---- Selected excerpt

The attached diagram shows the displacement of the pendulum bob, through an angle theta, as a consequence of the complete absorption of the incident radiation. Now use conservation of mechanical energy.

`Delta K +Delta U=0`

`(K_f-K_i)+(U_f-U_i)=0`

In this case, set the initial potential energy of the pendulum to zero and since the final state of the pendulum comes to a complete stop, `K_f=U_i=0` .

`-K_i+U_f=0`

`U_f=K_i`

`mgh=p_i^2/(2m)`

`mgL(1-cos(theta))=p_i^2/(2m)`

Solve for `theta` .

`eq. (1) :->` `theta=cos^-1(1-P_i^2/(2m^2gL))`

Now use conservation of momentum between the laser and the initial momentum of the pendulum, `p_i` .

`p_i=p_(laser)`

Use the momentum relation for light. Then relate energy to the laser power `P` .

`p_i=E_(laser)/c=(P delta t)/c`

Now substitute for `p_i` in `eq. (1)` .

`theta=cos^-1(1-(P^2(Delta t)^2)/(2m^2c^2gL))`

Substitute numerical values and evaluate `theta` .

`theta=cos^-1(1-((1000 MW)^2(200 ns)^2)/(2(10.0 mg)^2(2.998*10^8 m/s)^2(9.81 m/s^2)(0.0400 m)))=6.10^@`

--------
---- Exercise data

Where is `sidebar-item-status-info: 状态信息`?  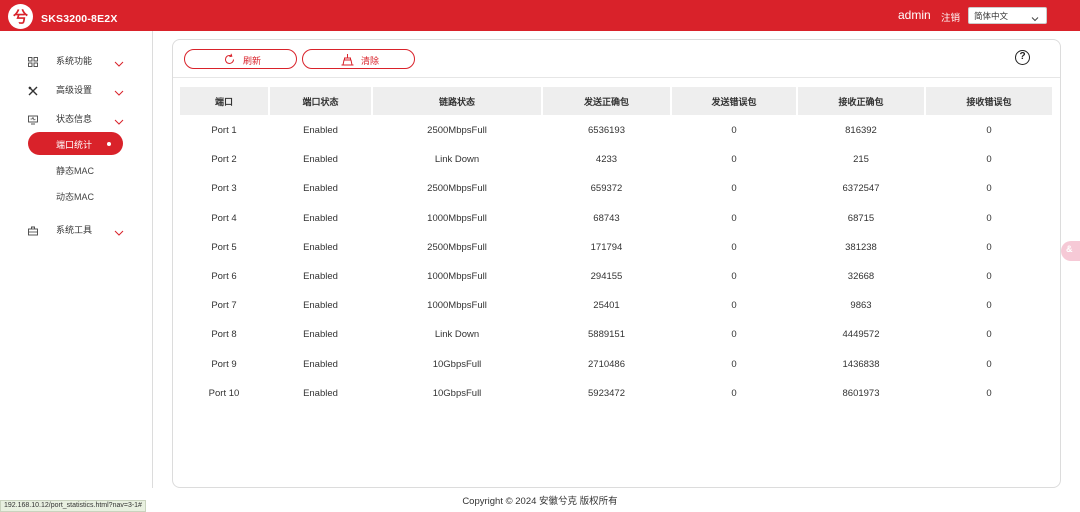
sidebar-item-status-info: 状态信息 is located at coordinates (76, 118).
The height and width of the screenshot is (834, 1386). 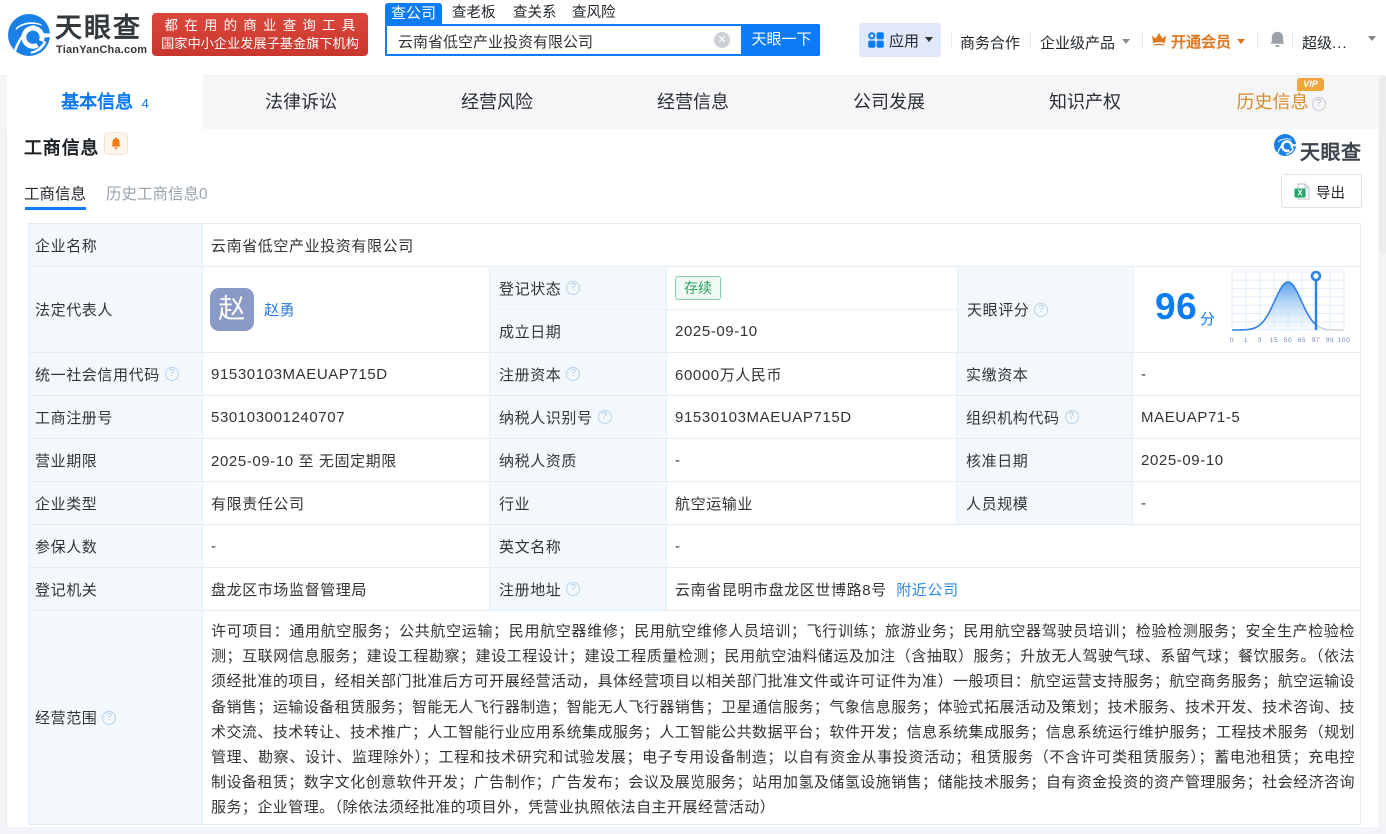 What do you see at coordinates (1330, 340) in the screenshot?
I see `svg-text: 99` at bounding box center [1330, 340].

--------
---- Exercise data

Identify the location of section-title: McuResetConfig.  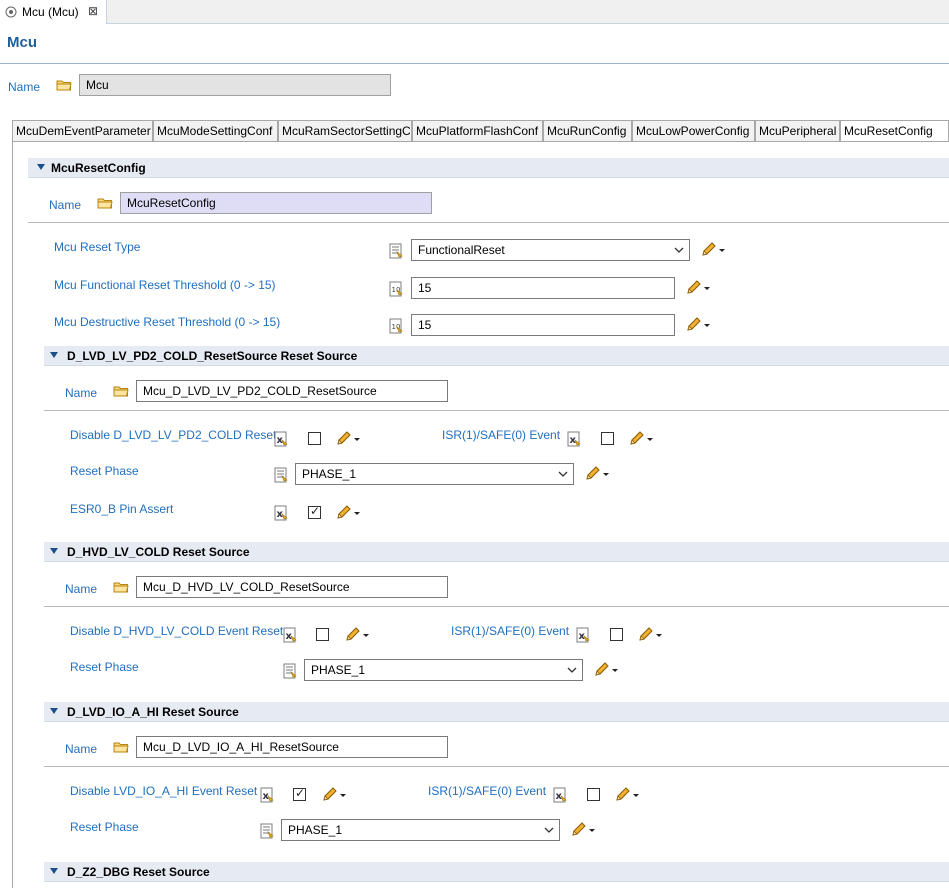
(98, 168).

--------

**Tasks**:
1 > In the pendulum solution, shorten the paragraph beginning "The attached diagram shows" while keeping its main facts.
2 > Reproduce everything in the pendulum solution from "The attached diagram" down to "of mechanical energy.", inclusive.

**Solutions to the problems**:
1 > The diagram shows the pendulum bob swinging through an angle theta after it fully absorbs the incident radiation. The next step applies conservation of mechanical energy.

2 >
The attached diagram shows the displacement of the pendulum bob, through an angle theta, as a consequence of the complete absorption of the incident radiation. Now use conservation of mechanical energy.